══ Document section ══

From: "Matthew - RAID" <RAID@lists.elvey.com>
To: linux-raid <linux-raid@vger.kernel.org>
Subject: Kluge Fails - Re: (Can I mark a RAID 1 drive as old?)
Date: Wed, 14 Jul 2004 11:41:49 -0700 [thread overview]
Message-ID: <1089830509.12996.200366142@webmail.messagingengine.com> (raw)
On 7/8/04 2:42 PM, Matthew (RAID) sent forth electrons to convey:
>I'm wondering how handle a situation. There are several issues, would
>appreciate help w/ ANY ONE of 'em.
>I'm most of the way there - I've been able to use RAID to create a
>backup system, but it's far from quite right.
>
>I think I want to make the raid code consider a disk in a raid 1 array
>older than another disk, and/or move arrays around, and/or resolve a
>hang when I insert SCA drives into the system.
>[...]
>One system is an already live system serving users, the other is a warm
>backup. I call 'em LIVE and BK.
>I've been using raid to make BK a backup of LIVE..
>[...]
>If I add and remove drives with the sytem off, I hit a different set of
>problems:
>1)If the system comes up with half the drives removed, the drives get
>relabled : they are always sda, sdb, and sdc.
> I could rearrange things so that it's sdd,sde,and sdf that get pulled,
> but I don't know how to do that. Hence the second question in this
> email's subject.
>2)If I put back the pulled drives, when the system restarts, sometimes
>these drives are chosen by the RAID code as being newer than the drives
>that haven't been pulled. Hence the first question in this email's
>subject.
>
I thought I found a kluge partial fix to this: run fdisk (actually I use
sfdisk) and repartition the drive with partitions of size 0.
The 'repartition' just writes to the partition table; the data on these
drives seems to remain untouched when a system boots with 'em.

═══

▸ **What you need to do**: Copy out the RAID mailing-list email above in full, word for word, keeping every header and quoted line.

══ Given entries ══

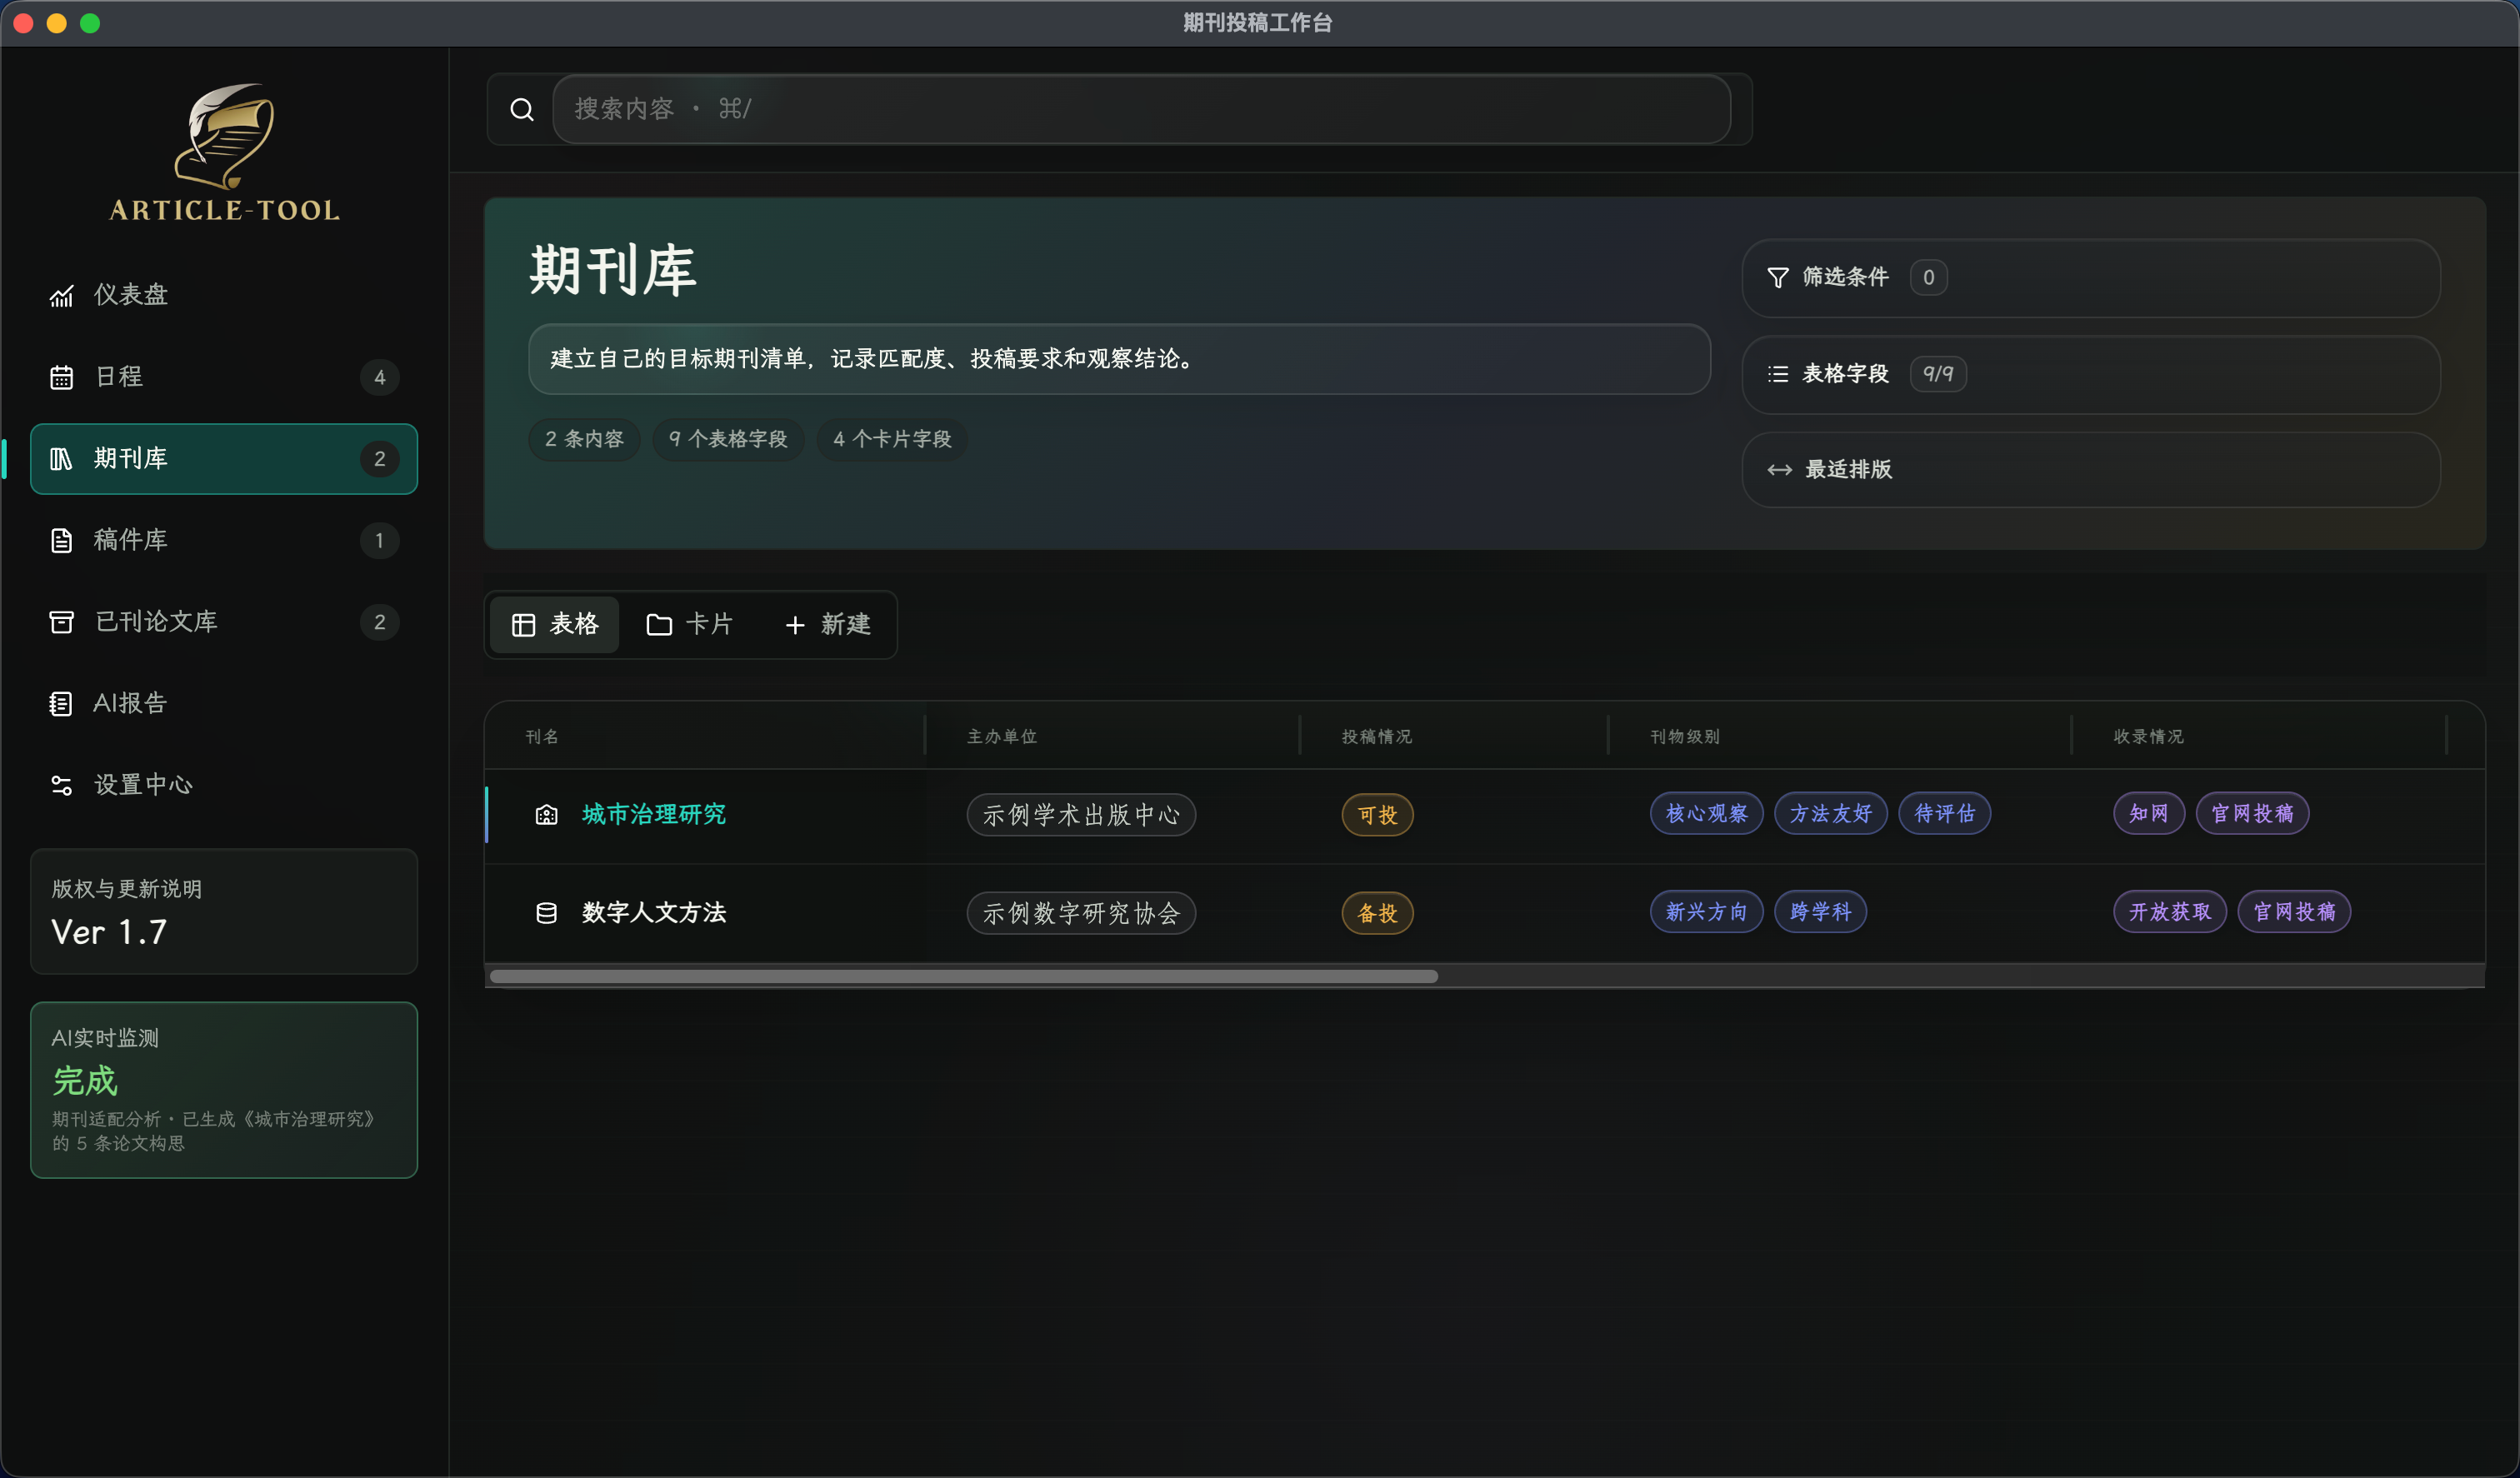This screenshot has height=1478, width=2520.
Task: Switch to the 卡片 view tab
Action: tap(689, 625)
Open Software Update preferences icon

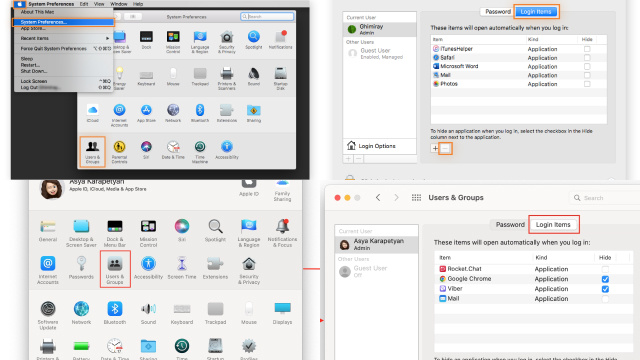[x=48, y=315]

═══

▸ **Solution to the exercise**:
From: "Matthew - RAID" <RAID@lists.elvey.com>
To: linux-raid <linux-raid@vger.kernel.org>
Subject: Kluge Fails - Re: (Can I mark a RAID 1 drive as old?)
Date: Wed, 14 Jul 2004 11:41:49 -0700 [thread overview]
Message-ID: <1089830509.12996.200366142@webmail.messagingengine.com> (raw)
On 7/8/04 2:42 PM, Matthew (RAID) sent forth electrons to convey:
>I'm wondering how handle a situation. There are several issues, would
>appreciate help w/ ANY ONE of 'em.
>I'm most of the way there - I've been able to use RAID to create a
>backup system, but it's far from quite right.
>
>I think I want to make the raid code consider a disk in a raid 1 array
>older than another disk, and/or move arrays around, and/or resolve a
>hang when I insert SCA drives into the system.
>[...]
>One system is an already live system serving users, the other is a warm
>backup. I call 'em LIVE and BK.
>I've been using raid to make BK a backup of LIVE..
>[...]
>If I add and remove drives with the sytem off, I hit a different set of
>problems:
>1)If the system comes up with half the drives removed, the drives get
>relabled : they are always sda, sdb, and sdc.
> I could rearrange things so that it's sdd,sde,and sdf that get pulled,
> but I don't know how to do that. Hence the second question in this
> email's subject.
>2)If I put back the pulled drives, when the system restarts, sometimes
>these drives are chosen by the RAID code as being newer than the drives
>that haven't been pulled. Hence the first question in this email's
>subject.
>
I thought I found a kluge partial fix to this: run fdisk (actually I use
sfdisk) and repartition the drive with partitions of size 0.
The 'repartition' just writes to the partition table; the data on these
drives seems to remain untouched when a system boots with 'em.